(Saved data entries)
* * *

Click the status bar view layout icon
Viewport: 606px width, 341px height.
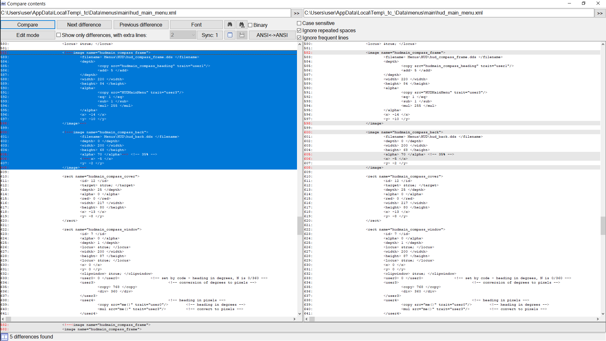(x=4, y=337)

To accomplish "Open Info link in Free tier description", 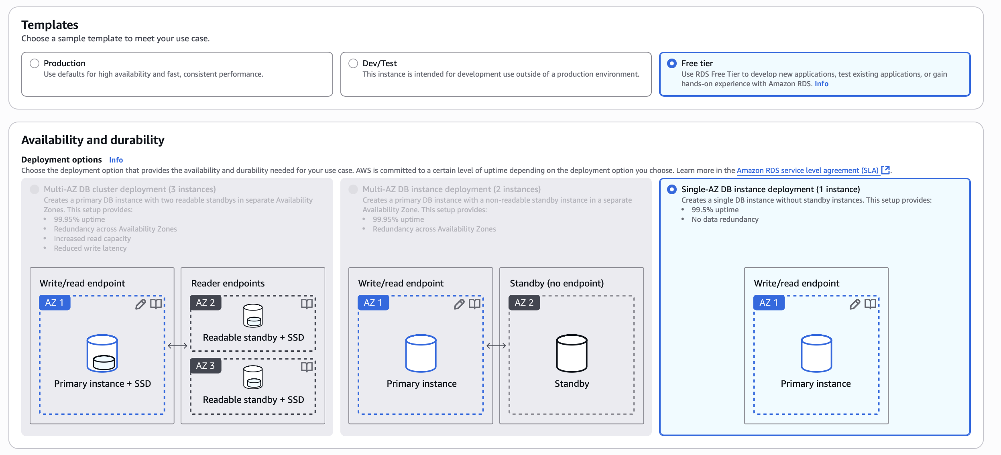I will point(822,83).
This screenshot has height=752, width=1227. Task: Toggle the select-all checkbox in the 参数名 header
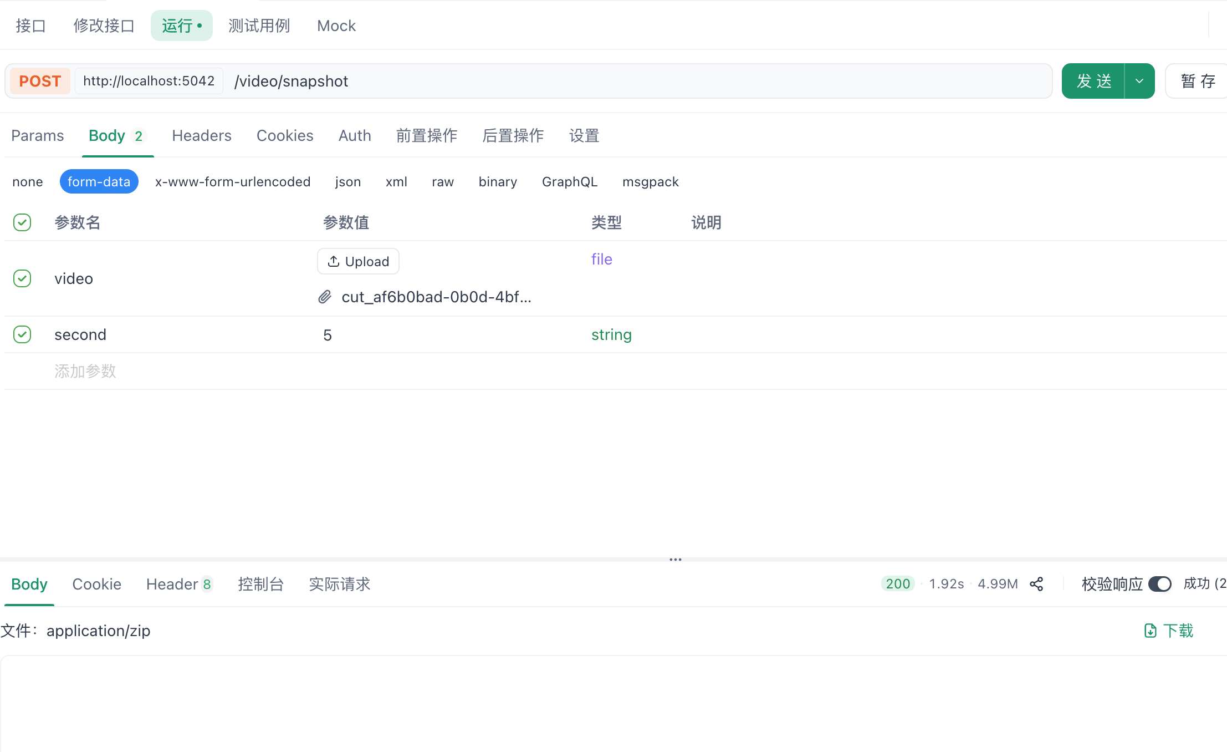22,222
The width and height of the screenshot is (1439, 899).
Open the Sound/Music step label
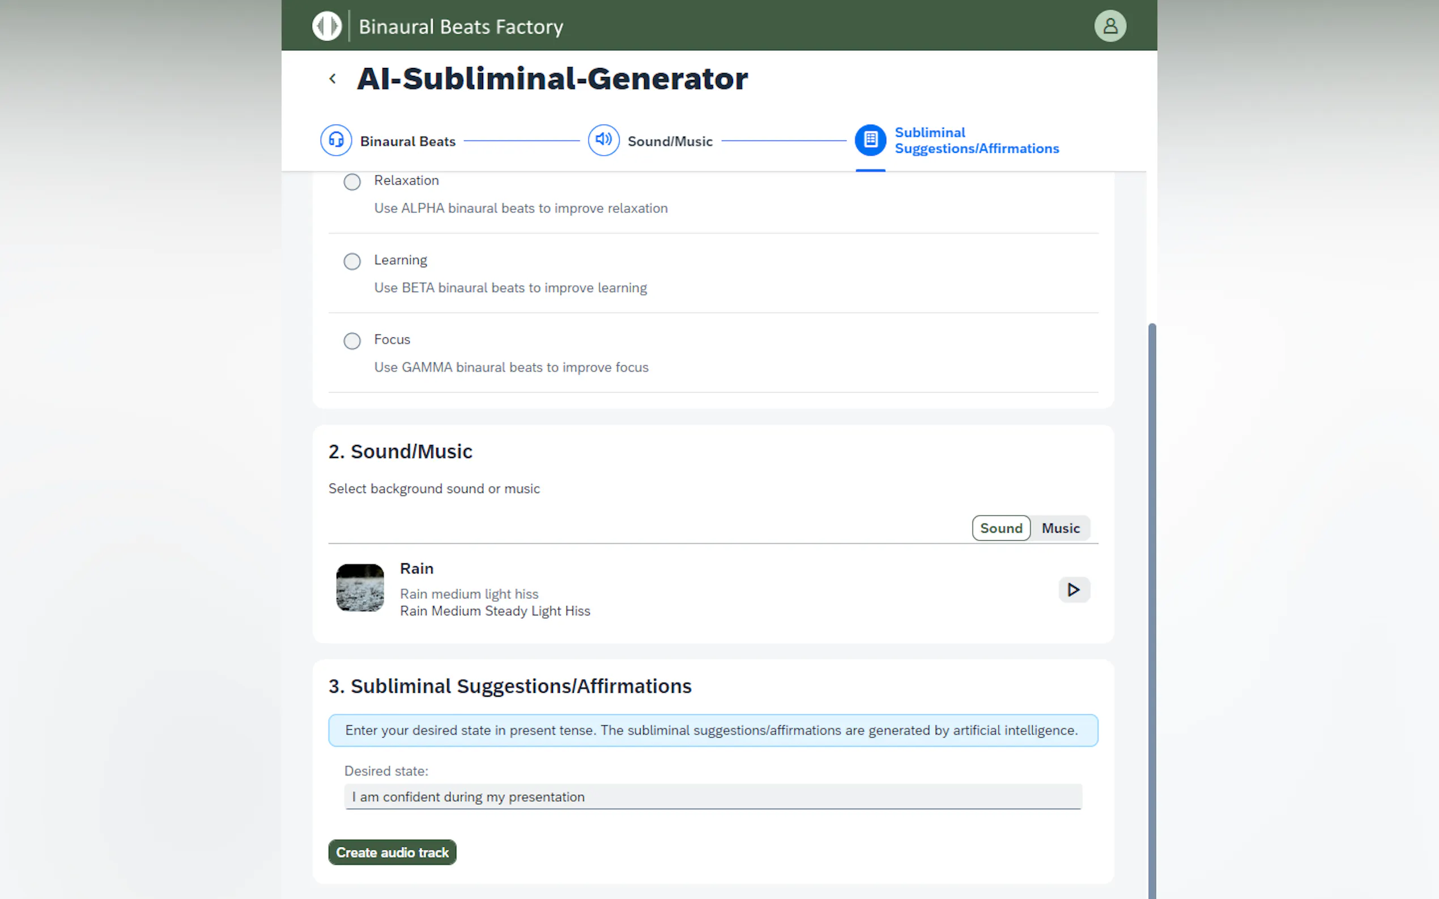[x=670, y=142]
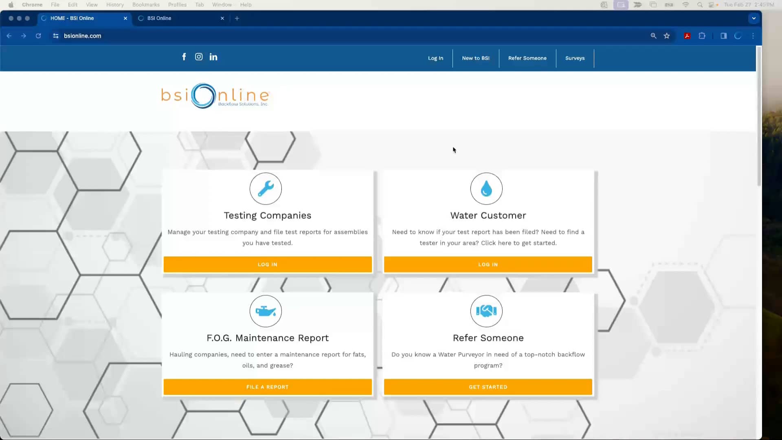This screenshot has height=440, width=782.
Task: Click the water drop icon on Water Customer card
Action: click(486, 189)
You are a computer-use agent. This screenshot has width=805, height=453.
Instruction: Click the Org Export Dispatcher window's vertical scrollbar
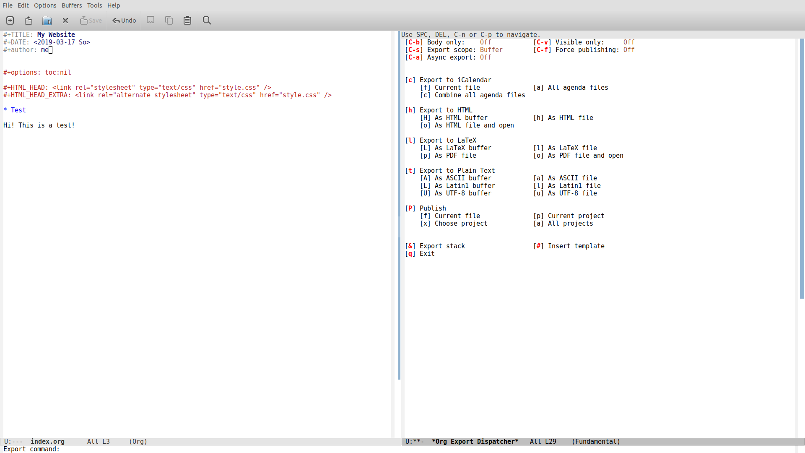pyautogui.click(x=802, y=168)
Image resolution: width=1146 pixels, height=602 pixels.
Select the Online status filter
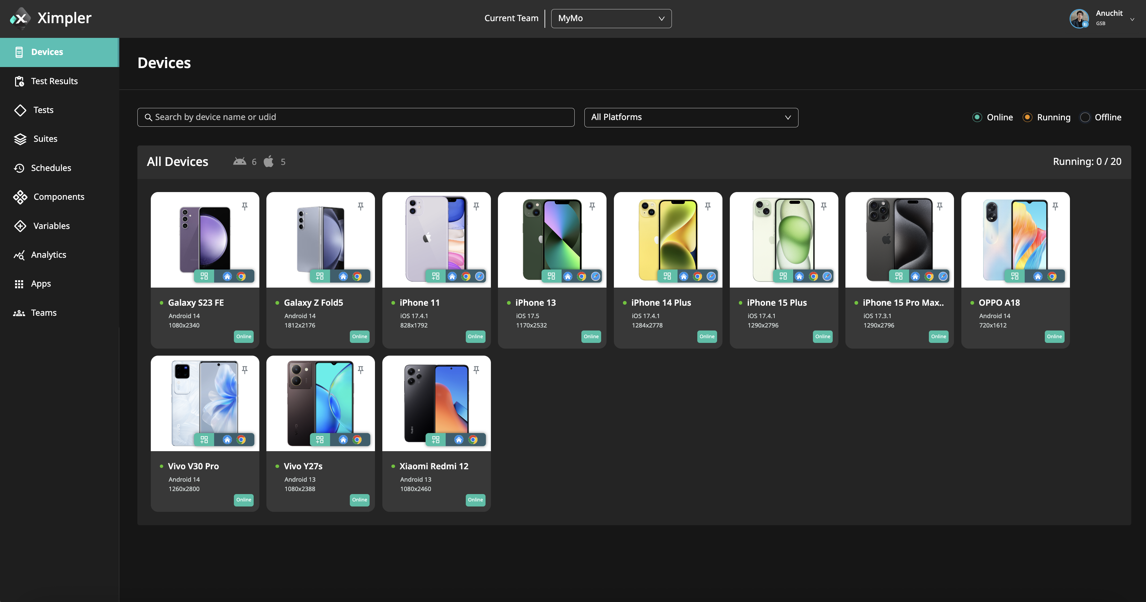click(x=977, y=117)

* * *

Your objective —
Would you please print only the lines running from the one with "Open the Sound/Music step label" to the final line of the entries above, exactly as written and without pictures?

Answer space —
Open the Sound/Music step label
[x=670, y=142]
This screenshot has height=440, width=782.
Task: Click the water drop icon on Water Customer card
Action: click(486, 189)
You are a computer-use agent. This screenshot has width=805, height=453.
Instruction: Click the Org Export Dispatcher window's vertical scrollbar
pyautogui.click(x=802, y=168)
Image resolution: width=1146 pixels, height=602 pixels.
Select the Online status filter
click(x=977, y=117)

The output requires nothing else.